New departments would have:
1. Preferably no union, but at a minimum the union limited to negotiating compensation and with no say in department policy and discipline issues.
2. No specialized SWAT or vice/drug units.
3. Dynamic entry (no knock) raids severely limited to cases where “someone will die in the next five minutes if we don’t act”. Mandatory post-hoc review of all dynamic entries with discipline to follow if the dynamic entry is deemed unnecessary.
I’m glad to know there are bills to establish commissions, because I’m very enthusiastic about doing things that way. You may look at commissions as a way to deflect reform, but I know they have an excellent record of leading eventually to significant and lasting reforms — considerably better than ad hoc legislation — on the local, state, and federal levels, in the USA and other countries. Do they always pay off in all respects? Of course not, but name something that does.

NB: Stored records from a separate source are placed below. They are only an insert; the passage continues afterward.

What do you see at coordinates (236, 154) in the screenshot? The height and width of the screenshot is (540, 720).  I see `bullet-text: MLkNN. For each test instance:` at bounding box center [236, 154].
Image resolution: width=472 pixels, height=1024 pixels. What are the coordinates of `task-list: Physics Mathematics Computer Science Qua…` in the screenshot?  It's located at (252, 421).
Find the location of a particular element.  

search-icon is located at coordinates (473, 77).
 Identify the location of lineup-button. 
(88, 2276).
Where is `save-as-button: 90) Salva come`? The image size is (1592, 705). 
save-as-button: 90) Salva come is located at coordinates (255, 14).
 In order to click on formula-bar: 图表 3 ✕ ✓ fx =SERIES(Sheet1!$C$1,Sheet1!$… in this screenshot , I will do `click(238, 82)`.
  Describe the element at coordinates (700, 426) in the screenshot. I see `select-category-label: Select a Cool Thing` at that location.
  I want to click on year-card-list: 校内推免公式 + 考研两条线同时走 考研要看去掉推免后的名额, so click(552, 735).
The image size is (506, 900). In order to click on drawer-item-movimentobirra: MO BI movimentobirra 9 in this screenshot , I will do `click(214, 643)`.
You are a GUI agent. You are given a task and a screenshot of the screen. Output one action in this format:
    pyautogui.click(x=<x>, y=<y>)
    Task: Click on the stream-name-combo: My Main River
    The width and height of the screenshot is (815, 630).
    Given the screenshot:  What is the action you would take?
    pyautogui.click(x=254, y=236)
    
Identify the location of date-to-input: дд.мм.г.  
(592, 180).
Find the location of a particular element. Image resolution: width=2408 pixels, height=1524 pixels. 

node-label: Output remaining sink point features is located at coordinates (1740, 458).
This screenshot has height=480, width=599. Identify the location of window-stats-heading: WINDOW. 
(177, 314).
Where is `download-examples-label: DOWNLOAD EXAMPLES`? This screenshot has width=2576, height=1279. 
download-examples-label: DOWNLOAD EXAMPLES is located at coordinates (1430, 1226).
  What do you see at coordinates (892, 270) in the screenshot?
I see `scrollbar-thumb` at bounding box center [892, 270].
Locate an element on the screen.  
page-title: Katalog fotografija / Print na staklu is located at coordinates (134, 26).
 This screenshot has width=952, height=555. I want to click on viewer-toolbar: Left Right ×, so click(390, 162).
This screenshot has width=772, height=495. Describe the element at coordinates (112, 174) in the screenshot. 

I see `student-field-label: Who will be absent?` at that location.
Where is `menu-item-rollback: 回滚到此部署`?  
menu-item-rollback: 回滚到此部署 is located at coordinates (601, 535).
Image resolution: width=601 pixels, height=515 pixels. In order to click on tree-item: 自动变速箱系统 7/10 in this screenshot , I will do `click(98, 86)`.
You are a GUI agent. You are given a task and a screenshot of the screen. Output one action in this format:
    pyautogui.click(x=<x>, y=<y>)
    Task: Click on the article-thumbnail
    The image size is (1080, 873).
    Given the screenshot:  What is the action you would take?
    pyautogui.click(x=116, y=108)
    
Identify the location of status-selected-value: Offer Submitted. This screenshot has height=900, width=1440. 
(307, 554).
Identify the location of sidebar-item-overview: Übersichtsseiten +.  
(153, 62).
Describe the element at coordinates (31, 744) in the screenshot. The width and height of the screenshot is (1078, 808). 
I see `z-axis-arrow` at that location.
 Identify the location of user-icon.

All of the focus is on reforming police departments. Again.
Police chiefs are hired by city councils. City councils set law enforcement priorities. If a city council has been promising to reform police ever since the Rodney King riots, and nothing has changed, the police are the symptom, not the problem.
It’s been: black person gets hurt or killed, demonstrations gather, riots erupt, city councils kneel beside their outraged citizens and make promises, police chiefs get thrown under the bus, and the city council hires a new chief and hands them the same priorities; and the process starts over. For generations.
Until the city councils are fired, I’m not holding my breath.